_YOUR INSTRUCTIONS_
Count the lines in the records below that contain the word "computer", and give only that count.

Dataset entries
= = = = =
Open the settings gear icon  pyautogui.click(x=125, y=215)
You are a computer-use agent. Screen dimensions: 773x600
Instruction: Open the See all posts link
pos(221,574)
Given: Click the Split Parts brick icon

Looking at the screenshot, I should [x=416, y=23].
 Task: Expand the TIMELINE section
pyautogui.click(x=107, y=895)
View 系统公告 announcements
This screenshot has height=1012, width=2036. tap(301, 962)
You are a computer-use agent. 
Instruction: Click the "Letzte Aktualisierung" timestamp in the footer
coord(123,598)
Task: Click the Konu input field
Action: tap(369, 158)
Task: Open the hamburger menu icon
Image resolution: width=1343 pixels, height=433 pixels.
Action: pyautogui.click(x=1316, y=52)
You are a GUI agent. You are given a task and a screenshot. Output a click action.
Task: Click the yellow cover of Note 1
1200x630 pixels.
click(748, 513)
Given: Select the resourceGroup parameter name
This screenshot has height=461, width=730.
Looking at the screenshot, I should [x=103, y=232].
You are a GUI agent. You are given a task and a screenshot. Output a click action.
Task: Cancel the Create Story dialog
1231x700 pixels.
= = = = =
_ANSWER BOX_
2